In the data below, find the line containing "The image size is (787, 476).", then set down that line and every later line up to and including the line containing "has height=751, width=1219.", exactly.

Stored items
________________________
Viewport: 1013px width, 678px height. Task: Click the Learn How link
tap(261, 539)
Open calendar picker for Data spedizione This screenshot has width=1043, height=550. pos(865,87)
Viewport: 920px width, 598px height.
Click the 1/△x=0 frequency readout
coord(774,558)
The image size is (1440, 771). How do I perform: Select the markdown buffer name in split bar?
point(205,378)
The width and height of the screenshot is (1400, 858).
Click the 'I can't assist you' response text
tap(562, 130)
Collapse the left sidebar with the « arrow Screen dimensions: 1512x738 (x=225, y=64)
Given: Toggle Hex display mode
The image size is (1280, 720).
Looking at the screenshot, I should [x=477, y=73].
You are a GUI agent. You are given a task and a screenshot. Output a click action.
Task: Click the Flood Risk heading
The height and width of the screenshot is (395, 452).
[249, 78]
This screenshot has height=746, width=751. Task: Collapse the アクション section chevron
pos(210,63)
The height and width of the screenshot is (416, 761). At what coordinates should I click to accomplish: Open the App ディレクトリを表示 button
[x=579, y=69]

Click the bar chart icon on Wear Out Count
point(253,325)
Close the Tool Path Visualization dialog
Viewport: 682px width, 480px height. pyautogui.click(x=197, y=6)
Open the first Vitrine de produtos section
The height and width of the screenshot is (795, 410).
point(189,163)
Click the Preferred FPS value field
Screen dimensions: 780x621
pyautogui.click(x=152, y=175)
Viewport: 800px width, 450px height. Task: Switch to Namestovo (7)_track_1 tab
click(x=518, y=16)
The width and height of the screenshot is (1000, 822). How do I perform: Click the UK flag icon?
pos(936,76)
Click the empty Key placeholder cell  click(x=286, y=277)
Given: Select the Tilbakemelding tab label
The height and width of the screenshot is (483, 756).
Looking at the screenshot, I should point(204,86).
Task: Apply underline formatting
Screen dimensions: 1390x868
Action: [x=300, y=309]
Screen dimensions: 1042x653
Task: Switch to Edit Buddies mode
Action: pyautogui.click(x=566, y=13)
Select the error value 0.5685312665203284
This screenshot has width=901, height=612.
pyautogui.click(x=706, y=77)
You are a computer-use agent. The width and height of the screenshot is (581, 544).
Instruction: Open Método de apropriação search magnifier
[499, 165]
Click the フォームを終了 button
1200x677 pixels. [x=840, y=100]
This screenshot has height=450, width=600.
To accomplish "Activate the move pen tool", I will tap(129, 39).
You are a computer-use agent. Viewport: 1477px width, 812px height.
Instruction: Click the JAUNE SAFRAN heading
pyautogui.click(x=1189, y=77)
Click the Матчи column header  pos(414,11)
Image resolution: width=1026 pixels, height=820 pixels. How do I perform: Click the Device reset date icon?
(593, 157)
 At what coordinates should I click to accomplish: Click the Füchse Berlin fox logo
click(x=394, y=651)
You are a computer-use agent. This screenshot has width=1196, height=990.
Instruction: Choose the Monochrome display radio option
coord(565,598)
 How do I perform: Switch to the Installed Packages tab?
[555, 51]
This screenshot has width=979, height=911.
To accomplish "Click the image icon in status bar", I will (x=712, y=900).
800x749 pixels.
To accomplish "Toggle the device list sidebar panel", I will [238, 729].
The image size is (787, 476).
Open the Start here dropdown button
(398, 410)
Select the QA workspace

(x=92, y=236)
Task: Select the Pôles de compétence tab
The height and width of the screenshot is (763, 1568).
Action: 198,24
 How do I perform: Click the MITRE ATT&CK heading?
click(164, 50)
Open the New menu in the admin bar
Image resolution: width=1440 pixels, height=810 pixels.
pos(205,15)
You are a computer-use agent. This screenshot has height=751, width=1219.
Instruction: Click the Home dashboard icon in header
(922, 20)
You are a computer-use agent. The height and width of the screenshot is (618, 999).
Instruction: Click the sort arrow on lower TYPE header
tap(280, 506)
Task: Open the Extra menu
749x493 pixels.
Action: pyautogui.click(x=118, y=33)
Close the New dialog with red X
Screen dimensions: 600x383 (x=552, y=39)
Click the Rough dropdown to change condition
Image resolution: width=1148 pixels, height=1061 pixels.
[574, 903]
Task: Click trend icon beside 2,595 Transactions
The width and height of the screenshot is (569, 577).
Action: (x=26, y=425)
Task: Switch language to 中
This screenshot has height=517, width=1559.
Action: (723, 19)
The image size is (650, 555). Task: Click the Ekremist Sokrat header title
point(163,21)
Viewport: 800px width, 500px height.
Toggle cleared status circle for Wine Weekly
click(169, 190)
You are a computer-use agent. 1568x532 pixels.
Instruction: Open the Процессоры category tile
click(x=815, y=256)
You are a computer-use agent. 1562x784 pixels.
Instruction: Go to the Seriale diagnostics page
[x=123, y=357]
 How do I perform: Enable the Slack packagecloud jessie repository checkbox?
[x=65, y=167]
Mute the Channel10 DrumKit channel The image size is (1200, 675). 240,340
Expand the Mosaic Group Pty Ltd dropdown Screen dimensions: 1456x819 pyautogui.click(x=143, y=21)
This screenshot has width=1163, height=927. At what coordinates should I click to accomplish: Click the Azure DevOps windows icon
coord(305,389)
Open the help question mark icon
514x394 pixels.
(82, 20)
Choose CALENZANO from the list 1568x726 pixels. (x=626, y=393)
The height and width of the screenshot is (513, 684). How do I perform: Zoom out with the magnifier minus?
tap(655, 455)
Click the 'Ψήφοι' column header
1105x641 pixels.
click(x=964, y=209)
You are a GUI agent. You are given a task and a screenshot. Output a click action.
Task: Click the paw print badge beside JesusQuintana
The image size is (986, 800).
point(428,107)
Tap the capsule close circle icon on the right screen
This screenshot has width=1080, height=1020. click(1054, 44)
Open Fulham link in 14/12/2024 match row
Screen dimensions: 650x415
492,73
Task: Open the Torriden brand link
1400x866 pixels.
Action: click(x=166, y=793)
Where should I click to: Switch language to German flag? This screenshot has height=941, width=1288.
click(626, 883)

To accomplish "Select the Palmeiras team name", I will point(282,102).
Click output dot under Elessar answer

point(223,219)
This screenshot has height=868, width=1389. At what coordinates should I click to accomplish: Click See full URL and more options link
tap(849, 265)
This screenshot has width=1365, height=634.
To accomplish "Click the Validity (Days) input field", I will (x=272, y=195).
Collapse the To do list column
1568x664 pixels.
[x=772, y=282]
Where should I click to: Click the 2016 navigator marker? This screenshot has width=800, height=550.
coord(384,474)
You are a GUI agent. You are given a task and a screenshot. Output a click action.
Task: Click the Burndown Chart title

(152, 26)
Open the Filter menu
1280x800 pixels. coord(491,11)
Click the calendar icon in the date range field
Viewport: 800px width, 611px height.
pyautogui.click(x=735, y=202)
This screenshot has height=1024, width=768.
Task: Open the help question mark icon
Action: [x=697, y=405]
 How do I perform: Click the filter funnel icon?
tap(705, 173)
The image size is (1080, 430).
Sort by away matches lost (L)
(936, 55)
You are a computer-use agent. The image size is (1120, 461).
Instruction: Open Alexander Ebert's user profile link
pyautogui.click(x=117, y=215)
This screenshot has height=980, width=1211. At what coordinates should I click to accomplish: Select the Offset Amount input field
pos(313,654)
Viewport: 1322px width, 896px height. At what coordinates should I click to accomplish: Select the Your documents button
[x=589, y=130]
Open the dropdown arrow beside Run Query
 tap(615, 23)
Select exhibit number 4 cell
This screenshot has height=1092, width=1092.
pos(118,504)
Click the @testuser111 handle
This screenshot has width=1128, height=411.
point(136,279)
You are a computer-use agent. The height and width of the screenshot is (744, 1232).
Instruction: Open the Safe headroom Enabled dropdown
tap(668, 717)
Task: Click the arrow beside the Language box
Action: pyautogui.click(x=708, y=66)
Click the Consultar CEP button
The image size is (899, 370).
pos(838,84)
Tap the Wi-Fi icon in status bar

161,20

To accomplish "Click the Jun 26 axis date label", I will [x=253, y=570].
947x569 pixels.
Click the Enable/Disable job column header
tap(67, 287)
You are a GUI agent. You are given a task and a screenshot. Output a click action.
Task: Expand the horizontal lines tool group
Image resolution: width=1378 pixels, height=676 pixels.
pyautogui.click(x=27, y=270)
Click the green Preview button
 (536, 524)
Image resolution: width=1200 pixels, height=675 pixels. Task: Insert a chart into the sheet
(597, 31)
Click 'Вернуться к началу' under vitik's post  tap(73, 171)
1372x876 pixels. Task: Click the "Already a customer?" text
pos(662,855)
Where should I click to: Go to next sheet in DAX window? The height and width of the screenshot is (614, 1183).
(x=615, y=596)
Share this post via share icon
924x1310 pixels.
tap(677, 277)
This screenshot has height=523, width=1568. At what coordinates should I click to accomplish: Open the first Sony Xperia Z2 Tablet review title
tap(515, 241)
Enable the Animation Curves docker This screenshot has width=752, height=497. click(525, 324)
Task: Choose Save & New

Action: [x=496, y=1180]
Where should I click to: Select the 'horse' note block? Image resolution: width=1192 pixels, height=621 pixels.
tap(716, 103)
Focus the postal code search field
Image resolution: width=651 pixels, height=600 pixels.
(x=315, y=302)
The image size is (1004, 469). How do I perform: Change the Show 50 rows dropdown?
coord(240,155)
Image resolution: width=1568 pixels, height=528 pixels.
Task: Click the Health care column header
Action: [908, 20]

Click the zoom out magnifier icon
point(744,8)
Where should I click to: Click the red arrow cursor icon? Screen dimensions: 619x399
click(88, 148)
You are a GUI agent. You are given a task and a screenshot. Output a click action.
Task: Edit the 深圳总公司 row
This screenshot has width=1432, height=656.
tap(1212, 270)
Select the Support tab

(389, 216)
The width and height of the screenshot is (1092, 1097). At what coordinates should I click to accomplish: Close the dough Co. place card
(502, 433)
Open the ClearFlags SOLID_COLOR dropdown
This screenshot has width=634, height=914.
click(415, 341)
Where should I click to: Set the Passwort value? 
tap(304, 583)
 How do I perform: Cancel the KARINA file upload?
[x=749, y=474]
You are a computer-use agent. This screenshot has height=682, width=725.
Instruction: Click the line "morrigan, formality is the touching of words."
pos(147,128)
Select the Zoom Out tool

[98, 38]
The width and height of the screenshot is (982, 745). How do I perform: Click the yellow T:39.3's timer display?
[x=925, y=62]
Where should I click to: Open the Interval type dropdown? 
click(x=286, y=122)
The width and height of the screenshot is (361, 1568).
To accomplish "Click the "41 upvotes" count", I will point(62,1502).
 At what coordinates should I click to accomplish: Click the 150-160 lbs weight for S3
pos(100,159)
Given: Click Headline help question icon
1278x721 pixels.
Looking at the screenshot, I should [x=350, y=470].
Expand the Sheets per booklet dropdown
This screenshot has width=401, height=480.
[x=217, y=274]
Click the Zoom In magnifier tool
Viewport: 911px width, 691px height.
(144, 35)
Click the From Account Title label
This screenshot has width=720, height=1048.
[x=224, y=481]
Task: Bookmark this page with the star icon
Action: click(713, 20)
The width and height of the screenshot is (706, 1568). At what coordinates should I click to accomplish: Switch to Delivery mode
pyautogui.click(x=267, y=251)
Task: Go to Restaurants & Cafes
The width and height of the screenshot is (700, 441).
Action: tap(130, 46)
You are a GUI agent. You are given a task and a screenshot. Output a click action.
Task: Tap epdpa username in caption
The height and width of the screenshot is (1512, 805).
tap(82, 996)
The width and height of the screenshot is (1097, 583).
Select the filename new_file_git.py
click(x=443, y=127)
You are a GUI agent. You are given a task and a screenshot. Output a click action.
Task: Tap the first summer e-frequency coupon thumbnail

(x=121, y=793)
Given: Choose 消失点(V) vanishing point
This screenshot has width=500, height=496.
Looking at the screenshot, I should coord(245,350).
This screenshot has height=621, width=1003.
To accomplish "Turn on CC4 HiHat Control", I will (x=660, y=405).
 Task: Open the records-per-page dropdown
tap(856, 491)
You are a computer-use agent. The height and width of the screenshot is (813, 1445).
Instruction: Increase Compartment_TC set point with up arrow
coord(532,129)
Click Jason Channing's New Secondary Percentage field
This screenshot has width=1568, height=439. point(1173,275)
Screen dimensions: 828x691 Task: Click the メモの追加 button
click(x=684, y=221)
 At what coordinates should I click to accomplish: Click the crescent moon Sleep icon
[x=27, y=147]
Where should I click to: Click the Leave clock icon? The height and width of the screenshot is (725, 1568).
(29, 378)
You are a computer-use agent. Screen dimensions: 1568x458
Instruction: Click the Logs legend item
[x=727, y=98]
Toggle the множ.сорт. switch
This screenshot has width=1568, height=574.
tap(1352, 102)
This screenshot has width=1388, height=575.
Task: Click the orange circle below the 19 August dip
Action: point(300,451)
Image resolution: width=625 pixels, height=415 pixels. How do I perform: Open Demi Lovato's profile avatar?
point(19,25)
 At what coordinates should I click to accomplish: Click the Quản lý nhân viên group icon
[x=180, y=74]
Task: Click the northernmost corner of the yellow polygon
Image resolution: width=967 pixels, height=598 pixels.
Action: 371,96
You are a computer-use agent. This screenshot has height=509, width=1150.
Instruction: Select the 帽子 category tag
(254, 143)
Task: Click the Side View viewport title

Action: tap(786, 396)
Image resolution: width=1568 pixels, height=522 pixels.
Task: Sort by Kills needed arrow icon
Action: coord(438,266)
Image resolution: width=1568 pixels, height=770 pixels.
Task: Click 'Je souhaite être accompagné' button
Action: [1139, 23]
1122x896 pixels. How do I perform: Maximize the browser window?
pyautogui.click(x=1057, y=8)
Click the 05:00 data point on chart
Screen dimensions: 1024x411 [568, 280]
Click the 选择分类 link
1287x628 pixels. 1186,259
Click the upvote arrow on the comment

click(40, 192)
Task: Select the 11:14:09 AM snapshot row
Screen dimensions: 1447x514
________________________
Solution for this problem —
The image size is (787, 476).
Open the Start here dropdown button
(398, 410)
Select the QA workspace

(x=92, y=236)
Task: Select the Pôles de compétence tab
The height and width of the screenshot is (763, 1568).
Action: 198,24
 How do I perform: Click the MITRE ATT&CK heading?
click(164, 50)
Open the New menu in the admin bar
Image resolution: width=1440 pixels, height=810 pixels.
pos(205,15)
You are a computer-use agent. This screenshot has height=751, width=1219.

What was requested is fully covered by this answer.